Bologna, oggi impegnata nel tentativo di uccidere gli asili
cattolici, colpevoli soltanto di essere nati prima di quelli statali e di
costare assai meno di quelli pubblici, potrebbe forse placare i bollenti ardori
giacobini, se solo ricordasse, appunto, alcune pagine gloriose della sua storia
cristiana. Ma cosa fece, in concreto, il Lambertini, per la sua Bologna?

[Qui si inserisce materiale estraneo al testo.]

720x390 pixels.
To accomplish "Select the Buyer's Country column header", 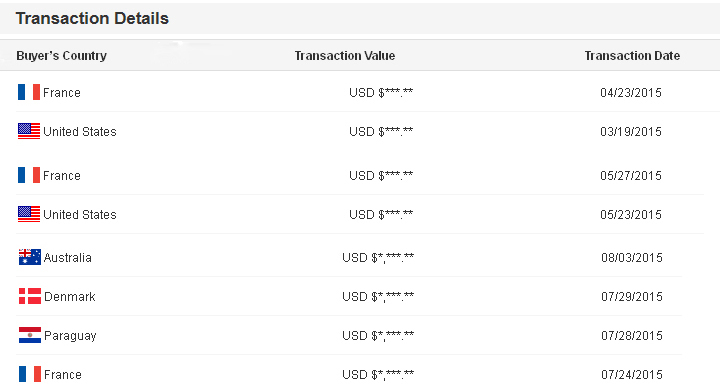I will [62, 56].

Nel 1711 Luigi Ferdinando Marsili, oceanografo e
naturalista, aveva fondato nella città felsinea, nell’attuale Palazzo Poggi, l’Istituto
delle Scienze, un ambizioso progetto “volto a contenere entro le stanze di
un’antica dimora senatoria della città l’intera enciclopedia del sapere
scientifico moderno”. Lo scopo dell’Istituto era anche quello di supportare con
ricerche e lezioni pratiche l’Università di Bologna. Ma presto l’Istituto entrò
in crisi: fu allora il cardinal Lambertini, prima come arcivescovo e poi come
pontefice, “a sostenere e a rilanciare nell’Europa dei lumi l’impresa di
Marsili”.
All’Istituto delle Scienze il Lambertini donò vari strumenti
di fabbricazione olandese e inglese, telescopi e microscopi. Inoltre dotò
l’Istituto di entrate per i professori; ne ampliò la biblioteca, aprendola al
pubblico; promosse una nuova classe di Accademici, i Benedettini e infine si
adoperò per valorizzare figure che sarebbero diventate famose in tutta Europa:
a lui si deve la decisione dell’Istituto di ammettere, nel 1732, tra i suoi
membri, Laura Bassi, “prima donna nel mondo a ottenere una cattedra
all’università per l’insegnamento della ‘filosofia universa’ (1732) e poi della
‘fisica sperimentale’”.
La Bassi, che ebbe tra i suoi allievi il cugino don Lazzaro
Spallanzani, ricordato come uno dei padri della biologia, divenne presto famosa
in tutta Europa, tanto che lo stesso Voltaire, ebbe a scriverle: “Non c’è una
Bassi in Londra, e io sarei molto più felice di essere aggregato alla sua
Accademia di Bologna, che a quella degli inglesi…”. Dopo la Bassi l’Istituto
accolse altre sette donne, tra cui Maria Gaetana Agnesi (1748), la celebre
“matematica di Dio”.
Sempre Benedetto XIV fu colui che, dopo aver visto le tavole
dell’anatomista Ercole Lolli, lo incaricò di preparare per l’Istituto una
Camera dell’Anatomia con splendidi e innovativi modelli anatomici in cera. Alla
collezione del Lolli si aggiunsero le riproduzioni dei ceroplasti Giovanni
Manzolini e Anna Morandi Manzolini. Proprio la Morandi, dopo che il marito
cadde nella malattia, trovò nel Pontefice un caloroso sostenitore e divenne
modellatrice in cera presso la cattedra di anatomia dell’Università, mentre la
sua fama raggiungeva Caterina di Russia e la Royal Society in Inghilterra (“Laura
Bassi”, a cura di L. Cifarelli e R. Simili, Editrice Compositori, Bologna,
2012).
Se ciò non bastasse, Benedetto XIV, come ricorda Miriam
Focaccia nel suo “Luigi Galvani. Un
laboratorio sperimentale di ostetricia” (Pendragon, Bologna, 2009), fu
anche il promotore della prima cattedra pubblica di ostetricia in Italia, nel
1757. A insegnarvi chiamò Giovanni Antonio Galli, un medico che per istruire
nell’arte dei parti aveva creato un vero e proprio laboratorio didattico, unico
in Europa, in cui a fianco di modelli in cera, abbondavano modelli di utero a
grandezza naturale, in argilla, per mostrare le fasi della gravidanza e le
evoluzioni fetali.
Vi era anche una “macchina” formata da un utero di cristallo
apribile, contenente un finto feto, “in modo da far esercitare gli studenti e
le levatrici, appositamente bendati, nelle manovre di manipolazione ed
estrazione fetale”. Successore di Galli, in perfetta sintonia con il progetto
del Pontefice di promuovere la salute delle partorienti, sarebbe stato, di lì a
poco, il terziario francescano e padre dell’elettricità animale, Luigi Galvani,
anche lui in certa misura figlio della rigogliosa stagione benedettina.